The report to be released on Monday by the Massachusetts Medical Society has serious implications for health care costs in the state, the doctors group said, because patients unable to see a primary care physician are likely to seek more expensive emergency room treatment.

“Massachusetts has made great strides in securing insurance coverage for its citizens,” said the MMA’s president, Dr. Alice Coombs , referring to the state’s landmark 2006 universal health insurance law.

“But insurance coverage doesn’t equal access to care,” she said.

The telephone survey of 838 doctors conducted in February and March found that 51 percent of internists are not accepting new patients, up from 49 percent the previous year. Fifty-three percent of family physicians, the other major group of primary care doctors, were also not taking new patients.

Even for patients fortunate enough to have a primary care doctor, waits for appointments continued to be lengthy. The average wait for an appointment with an internist was 48 days, which was five days shorter than last year, but the average wait for family medicine was 36 days, a week longer than in the 2010 survey.

Patients were also waiting longer to see specialists. The average wait for gastroenterologists, obstetricians/gynecologists, orthopedic surgeons and cardiologists were all higher than a year ago, the report said.

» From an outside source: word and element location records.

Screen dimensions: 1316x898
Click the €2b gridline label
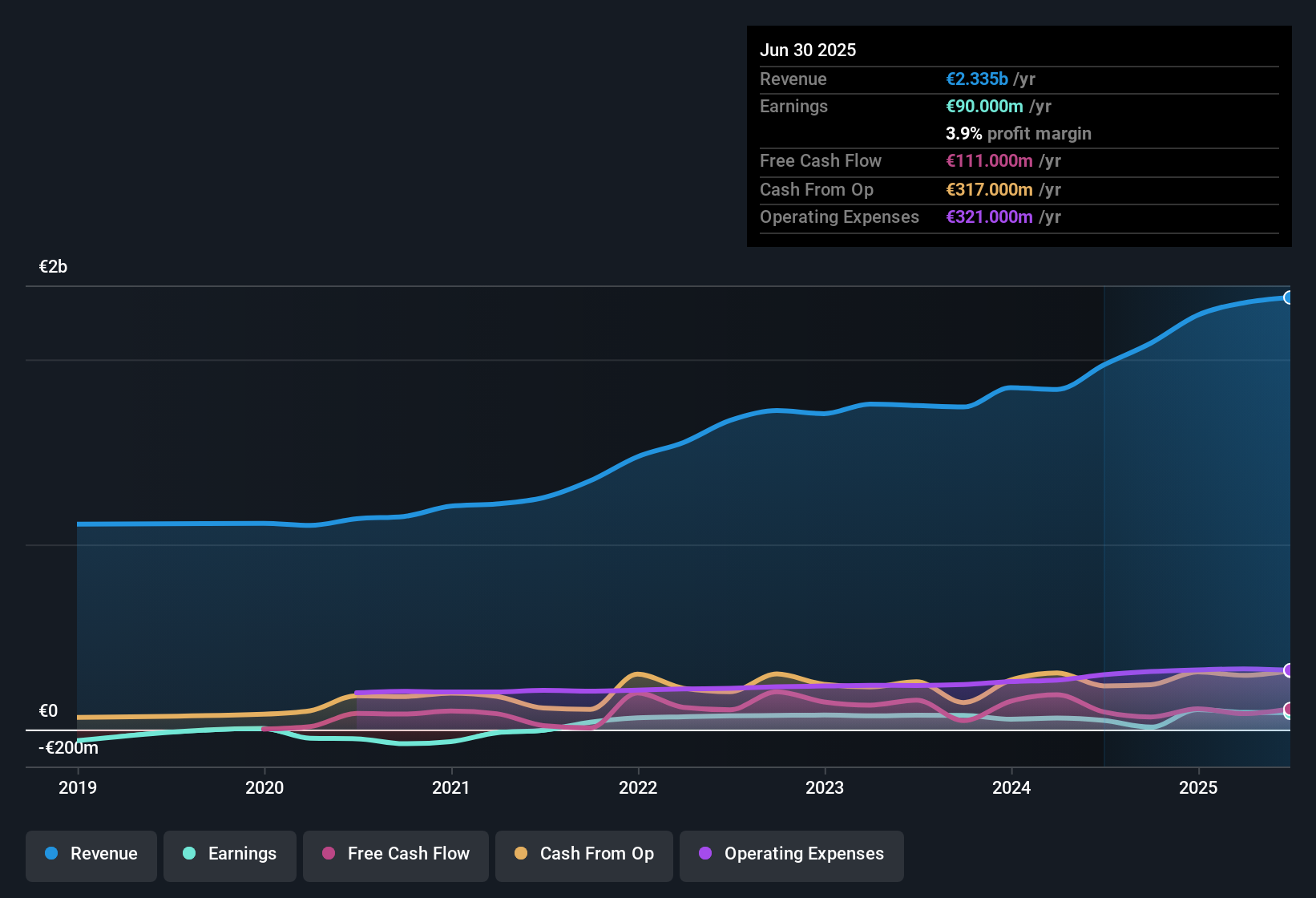[x=52, y=266]
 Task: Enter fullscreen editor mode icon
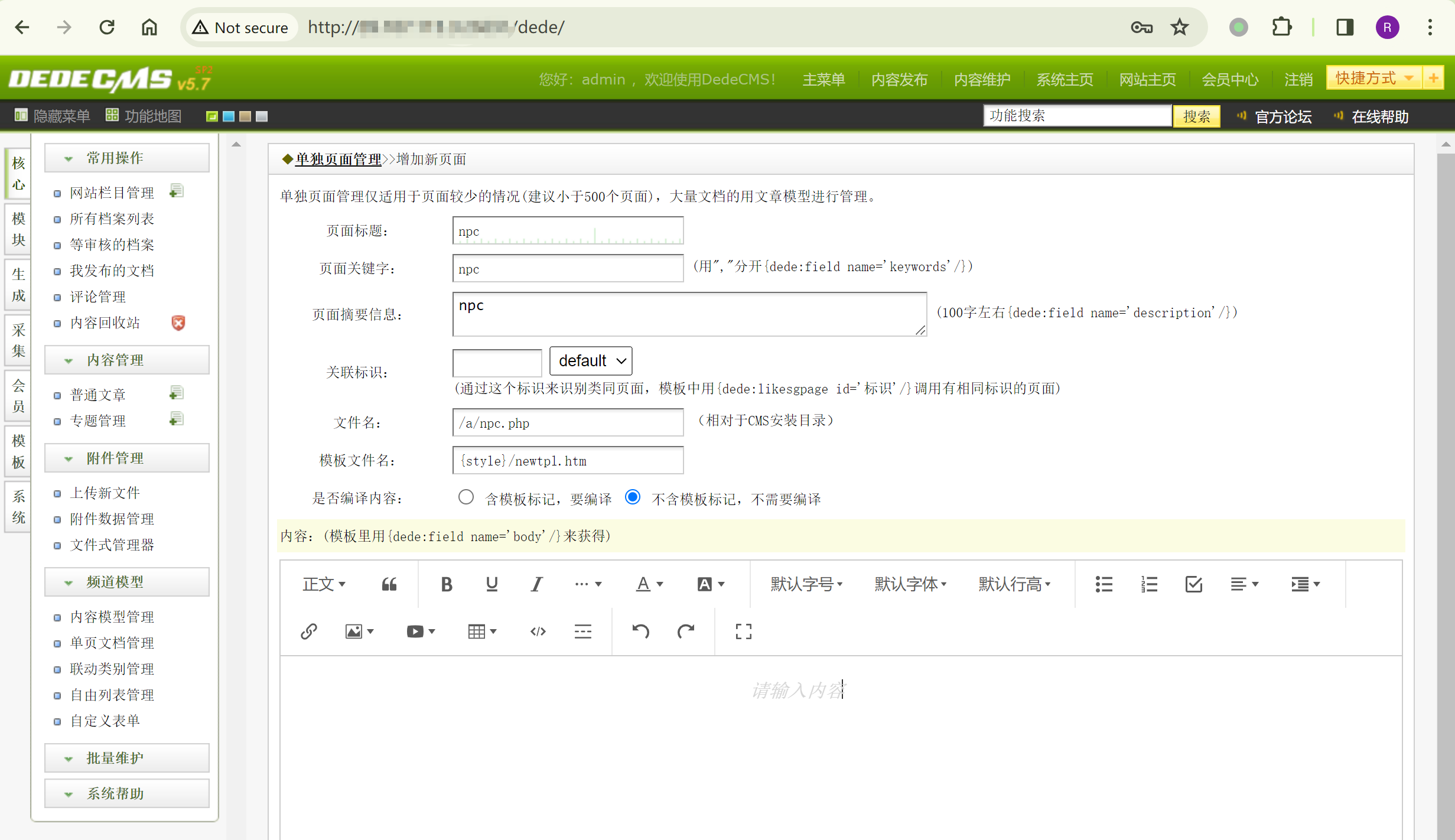coord(743,631)
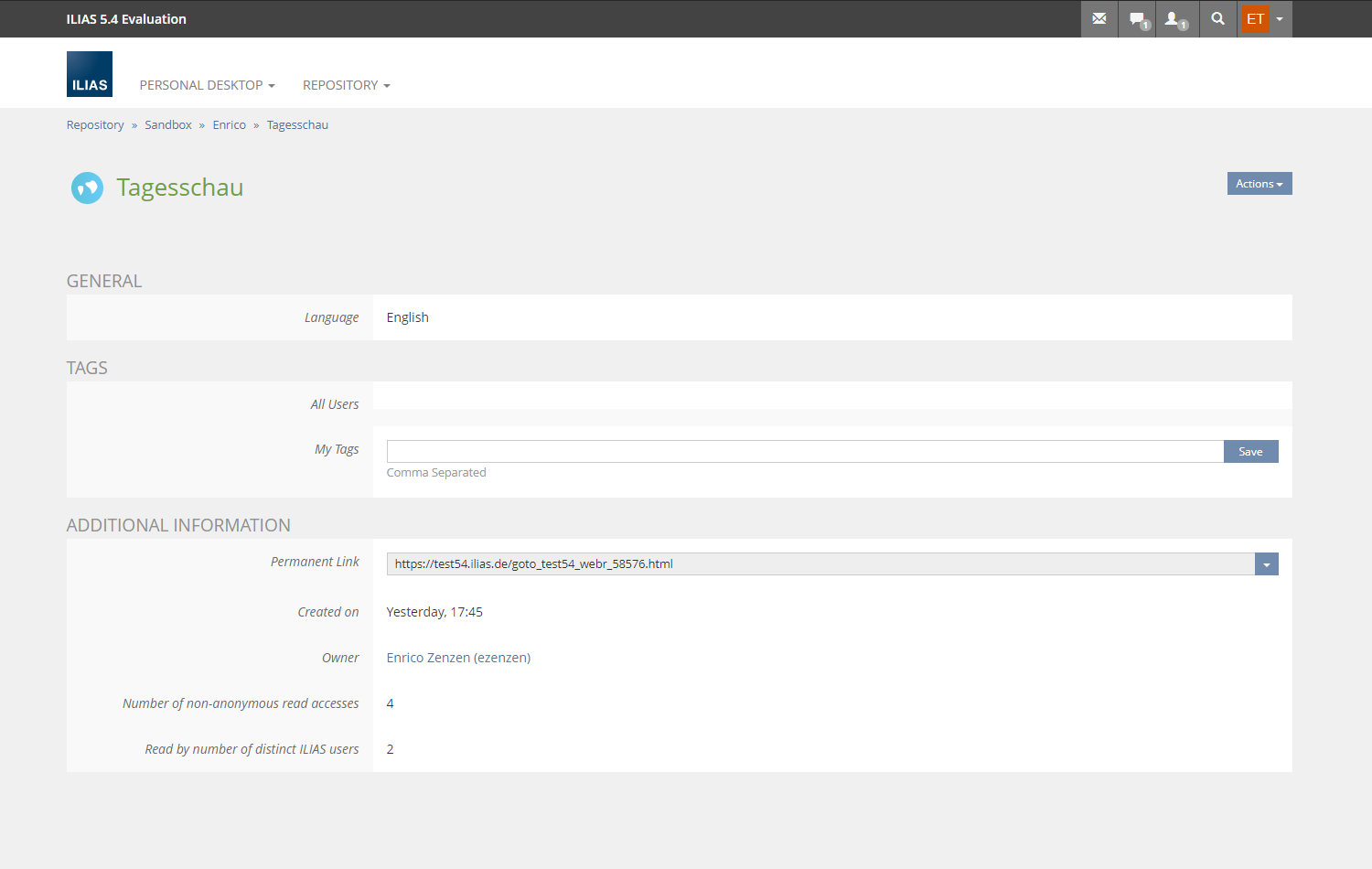Screen dimensions: 1372x869
Task: Go to Enrico breadcrumb folder
Action: click(229, 125)
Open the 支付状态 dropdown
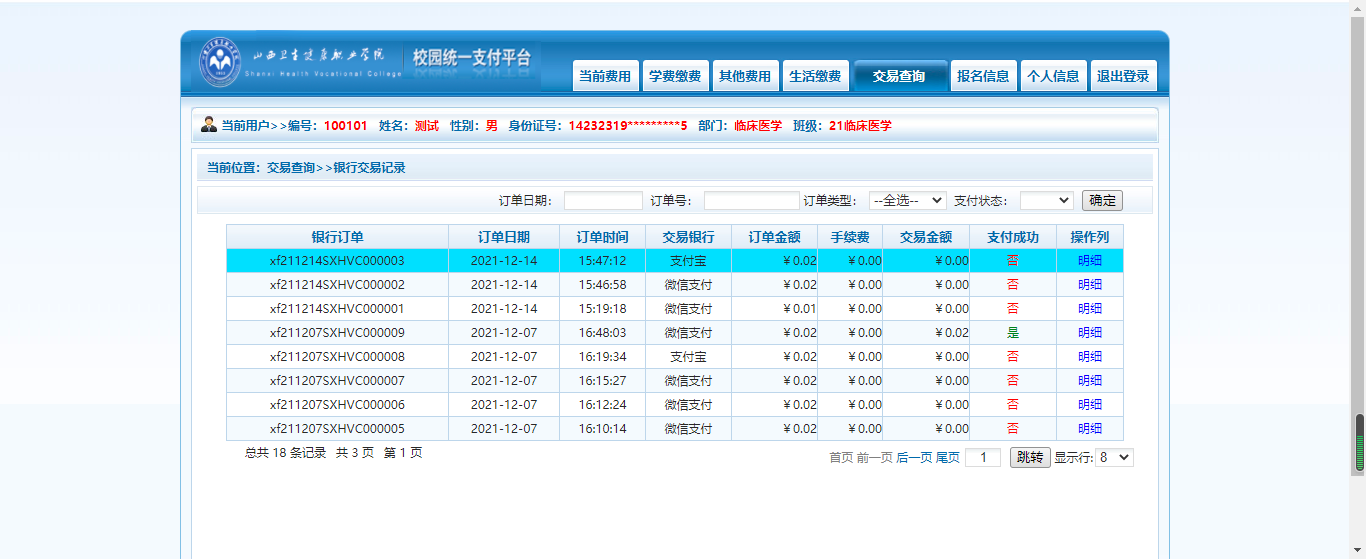1366x559 pixels. click(x=1046, y=200)
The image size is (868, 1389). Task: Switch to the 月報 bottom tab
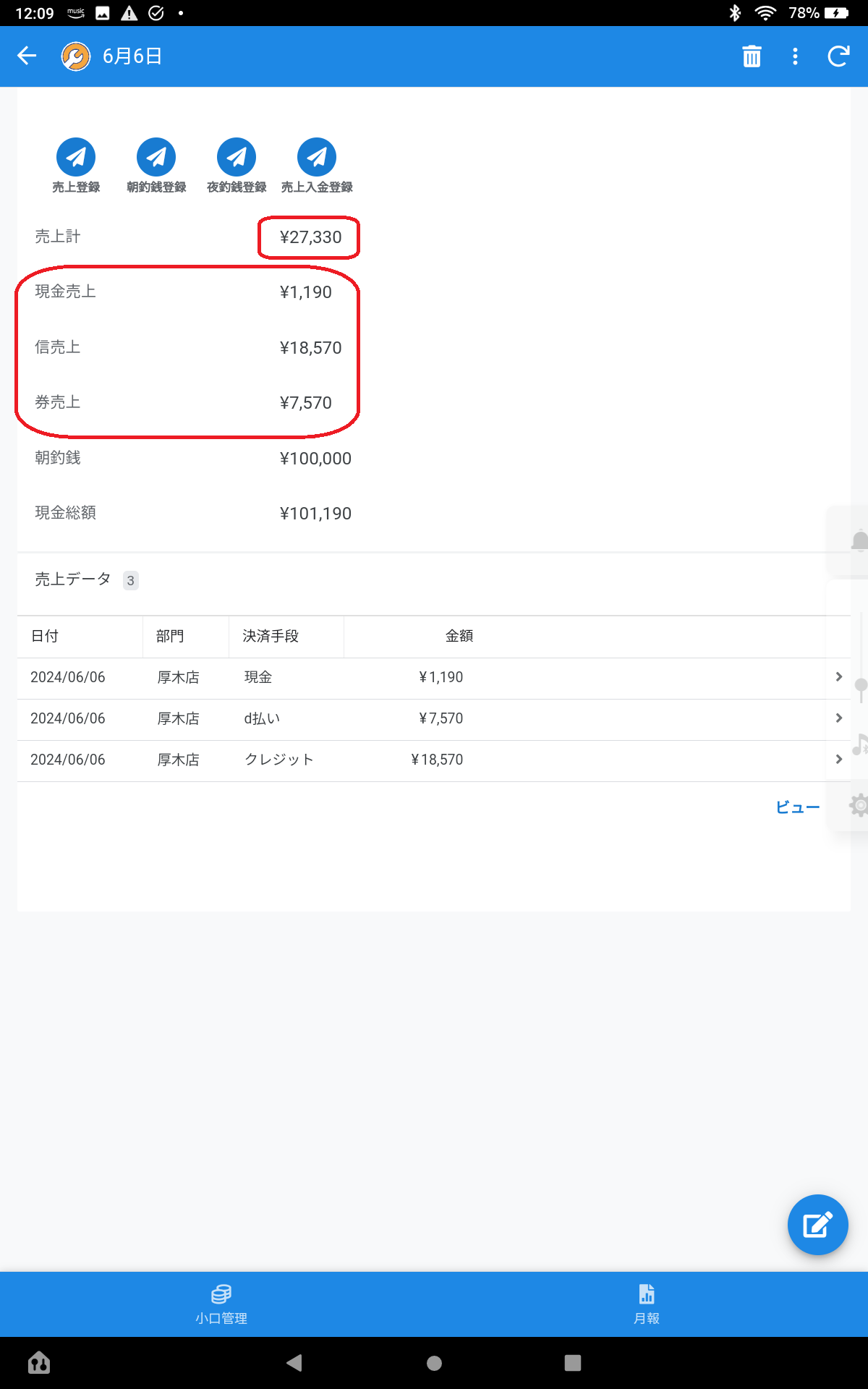pyautogui.click(x=647, y=1304)
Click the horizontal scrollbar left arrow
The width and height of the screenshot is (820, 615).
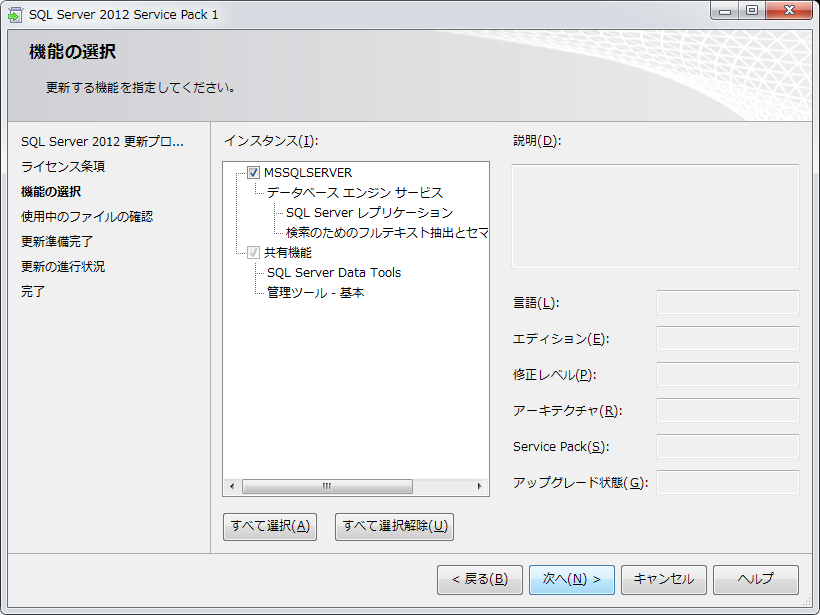(232, 487)
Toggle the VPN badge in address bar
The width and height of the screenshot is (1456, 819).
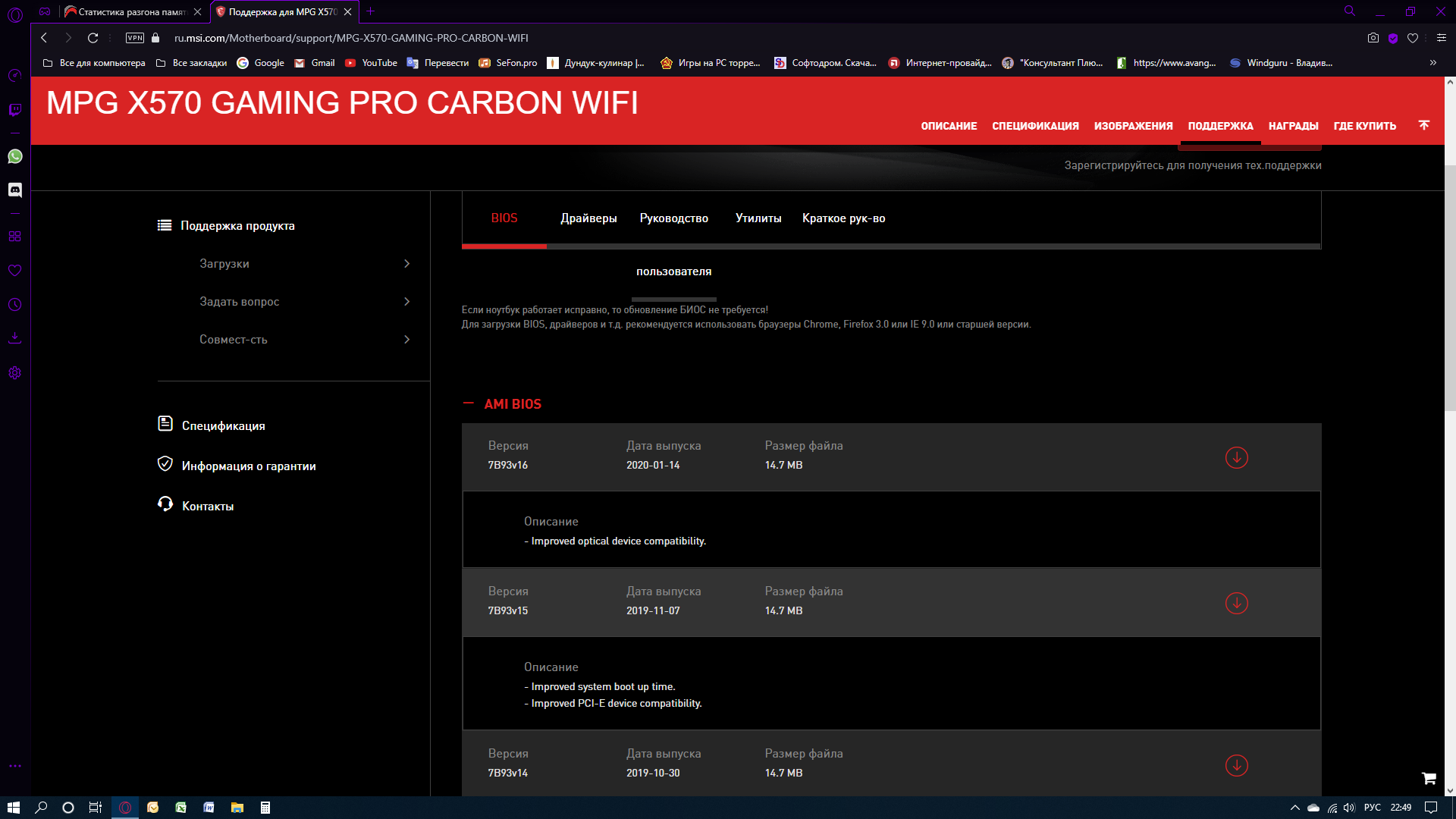135,38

An ongoing shortage of new primary care physicians entering the system was cited as the principal reason for why so many existing ones had simply stopped accepting new patients.

“There’s only so many patients you can see in a day,” said Dr. Lynda Young , a Worcester doctor and president-elect of the MMA.

Medical students are eschewing the grueling hours and lower pay that primary care often entails in favor of specialties that offered a more consistent work schedule and quicker path to repay medical school debt, experts say.